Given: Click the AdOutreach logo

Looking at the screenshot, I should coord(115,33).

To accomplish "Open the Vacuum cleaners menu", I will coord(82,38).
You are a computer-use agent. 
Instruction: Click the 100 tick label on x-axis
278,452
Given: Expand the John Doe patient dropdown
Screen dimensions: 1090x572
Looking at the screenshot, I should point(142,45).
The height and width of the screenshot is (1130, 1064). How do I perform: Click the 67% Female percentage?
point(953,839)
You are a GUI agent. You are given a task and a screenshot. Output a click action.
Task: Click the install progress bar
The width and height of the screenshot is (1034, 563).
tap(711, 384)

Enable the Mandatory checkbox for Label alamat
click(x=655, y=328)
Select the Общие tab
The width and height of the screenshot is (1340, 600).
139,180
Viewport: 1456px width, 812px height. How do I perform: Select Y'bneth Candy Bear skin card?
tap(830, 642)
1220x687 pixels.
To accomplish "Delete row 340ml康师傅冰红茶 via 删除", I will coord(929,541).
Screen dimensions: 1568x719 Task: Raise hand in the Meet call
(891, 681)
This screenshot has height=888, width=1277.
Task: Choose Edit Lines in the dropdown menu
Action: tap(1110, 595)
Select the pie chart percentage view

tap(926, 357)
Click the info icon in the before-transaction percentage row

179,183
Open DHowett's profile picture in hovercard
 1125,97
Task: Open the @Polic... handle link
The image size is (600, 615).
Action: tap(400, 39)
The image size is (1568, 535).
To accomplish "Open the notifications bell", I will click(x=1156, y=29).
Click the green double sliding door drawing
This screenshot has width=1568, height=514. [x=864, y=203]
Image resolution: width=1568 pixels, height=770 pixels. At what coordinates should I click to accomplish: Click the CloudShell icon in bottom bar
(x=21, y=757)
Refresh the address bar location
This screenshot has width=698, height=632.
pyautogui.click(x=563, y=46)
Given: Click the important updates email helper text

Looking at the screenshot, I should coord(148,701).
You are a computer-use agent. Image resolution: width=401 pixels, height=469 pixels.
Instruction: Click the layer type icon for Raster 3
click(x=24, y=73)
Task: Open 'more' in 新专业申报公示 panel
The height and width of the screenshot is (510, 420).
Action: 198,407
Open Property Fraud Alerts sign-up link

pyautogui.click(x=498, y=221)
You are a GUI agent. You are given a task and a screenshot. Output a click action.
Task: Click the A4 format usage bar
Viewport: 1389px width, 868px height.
········
■ WORK ORDER: Set out, exactly as written, the lines from the line with "This screenshot has width=698, height=632." to the last line of the records, inclusive, and only those lines.

■ PROBLEM SOLUTION:
This screenshot has width=698, height=632.
pyautogui.click(x=563, y=46)
Given: Click the important updates email helper text

Looking at the screenshot, I should coord(148,701).
You are a computer-use agent. Image resolution: width=401 pixels, height=469 pixels.
Instruction: Click the layer type icon for Raster 3
click(x=24, y=73)
Task: Open 'more' in 新专业申报公示 panel
The height and width of the screenshot is (510, 420).
Action: 198,407
Open Property Fraud Alerts sign-up link

pyautogui.click(x=498, y=221)
You are a GUI agent. You are given a task and a screenshot. Output a click action.
Task: Click the A4 format usage bar
Viewport: 1389px width, 868px height.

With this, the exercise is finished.